Business Insider editor Henry Blodget is a smart guy with many great ideas, but using Walmart, McDonald's, and Starbucks as whipping boys for the decline of the middle class isn't one of them.
Blodget argues that these large companies are getting rich on the backs of their employees by paying them poverty-level wages when they could pay more. Looking out across America from the ramparts of Manhattan's ivory towers, it may look like the peasants are laboring in the fields with children strapped to their backs, trying to scratch enough food from the land to keep themselves barely alive while planting and harvesting the crops that will go into the bulging granaries of the king and his nobles.
What you can't see because you're too far away to make out the details, is that most of those peasants are grateful they have a job, now that bad government policies, Wall Street manipulation, and global capitalism have made it so difficult to make things in America, sell them abroad, and share the profits with the hands that made them.

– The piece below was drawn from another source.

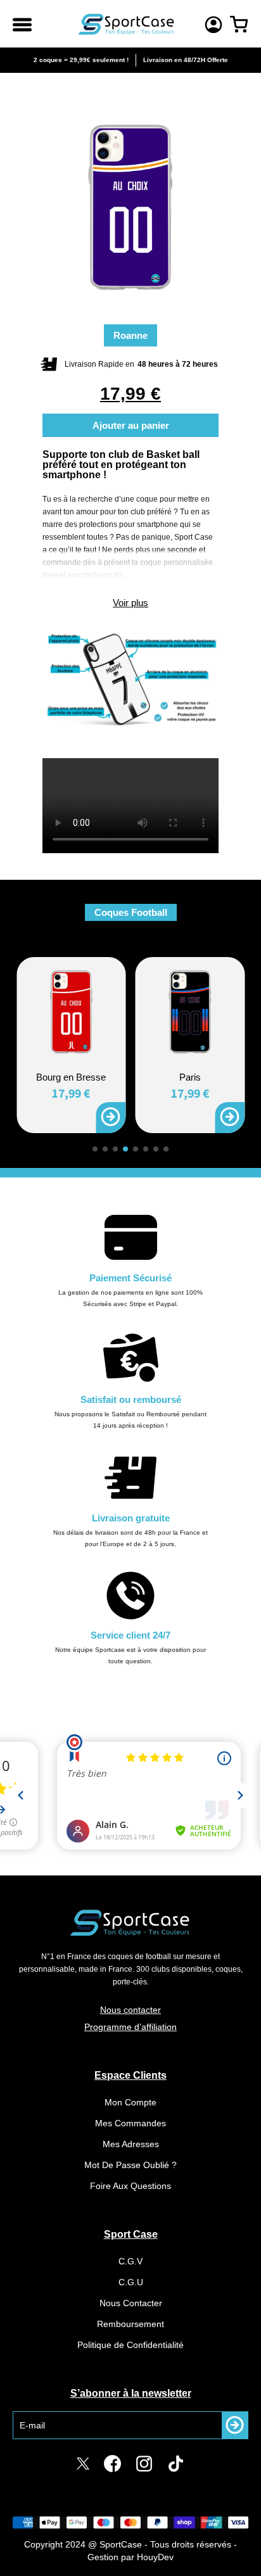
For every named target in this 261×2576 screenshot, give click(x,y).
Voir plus (130, 602)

You can't see, because you're too far away, that millions of those workers are teens and young adults who experienced the thrill of receiving their first real paychecks from those companies, who are typically passing through on their way to other careers, doing what generations have done before, and whose earnings help underwrite their college educations, their first cars, their weddings and baby clothes, and, believe it or not, giving them the chance to develop working habits and skills that will one day serve them well as professionals, executives, and entrepreneurs.
I'm not defending the companies, but I am defending the facts and attacking the perception that it's somehow predatory in a capitalistic system for a private enterprise to pay wages that the market will bear, because the bad choices of others have made the market cheap.

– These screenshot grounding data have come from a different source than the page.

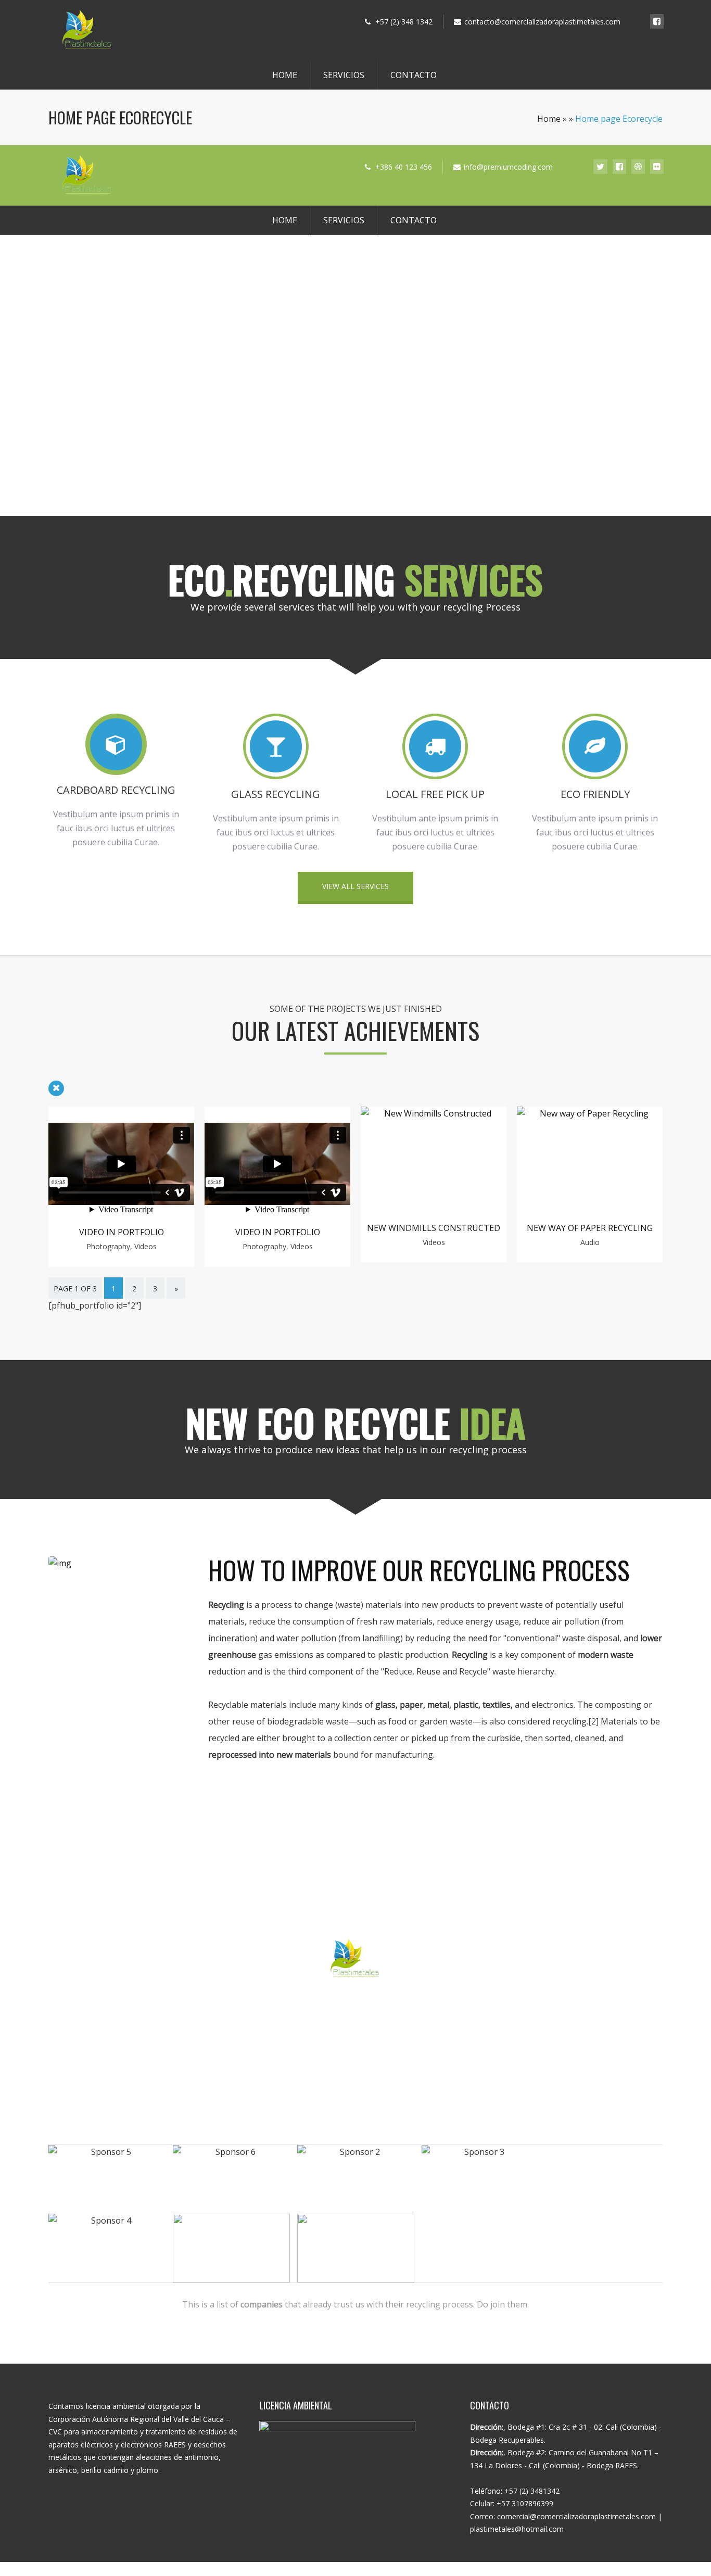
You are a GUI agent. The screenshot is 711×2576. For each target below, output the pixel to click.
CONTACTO (413, 75)
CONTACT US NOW (355, 2010)
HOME (284, 75)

When my peers were teenagers, we mowed lawns, washed cars, delivered newspapers, babysat, and did whatever we could to earn our spending money and fill our bellies while we went to college. A friend of mine who was in college went to the supermarket every Friday, bought ingredients for hero sandwiches, took them back to her dorm, and sold sandwiches each weekend to her starving fellow students to earn the money to pay for her textbooks.
Today, she might be pouring overpriced coffee at Starbucks, learning about how a tightly-run store operates, enjoying modest benefits like health insurance, learning teamwork, and having the satisfaction of knowing that a complete stranger values her time and is willing to pay her for it at a market-competitive rate.

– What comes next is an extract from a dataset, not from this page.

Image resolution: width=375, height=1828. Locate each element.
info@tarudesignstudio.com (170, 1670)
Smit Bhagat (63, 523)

Every year, McDonald's hires nearly a half million who will work a summer, a semester, a school year, to earn their gas, clothes, and recreation money so they don't have to ask Mom and Dad. For as long as they work there, they will be trained, they will learn what it means to be on time, arrive prepared, operate as part of a team, and if they stick around for two or so years, they can be promoted to shift manager and run a store with up to a dozen employees under their wings. How many businesses can you name that would give an 18-year-old that much leadership responsibility.
Great enterprises often begin modestly. What happens to these oppressed peasants after they leave? In the case of McDonald's, many become executives or go on to own franchises and become entrepreneurs. You might be surprised by the people who started at McDonald's and ended up in unlikely places: Jeff Bezos, who founded Amazon; Andrew H. Card, Jr., who was President George W. Bush's chief of staff; Leroy Chiao, who went on to become an astronaut; actress Andie MacDowell; Jay Leno, who credits his McDonald's boss in Andover, Massachusetts with encouraging him to enter a company talent show that proved to be the sparker that started his career.
Finally, I would argue that you've overlooked a global aspect: Walmart, McDonald's, and Starbucks are exporters of American culture. They harvest a portion of their profits overseas, profits that ultimately are reflected in the prices of their stocks, which are owned by American investors, among others, and in the case of McDonald's, have been returned to shareholders in the form of dividends paid and RAISED every year since 1976.
Like a fine painting, you often have to get up close to see all the tiny brush-strokes that made it so beautiful. I encourage you to cross the Hudson one of these days and see what's really happening in the vineyards and fields across America.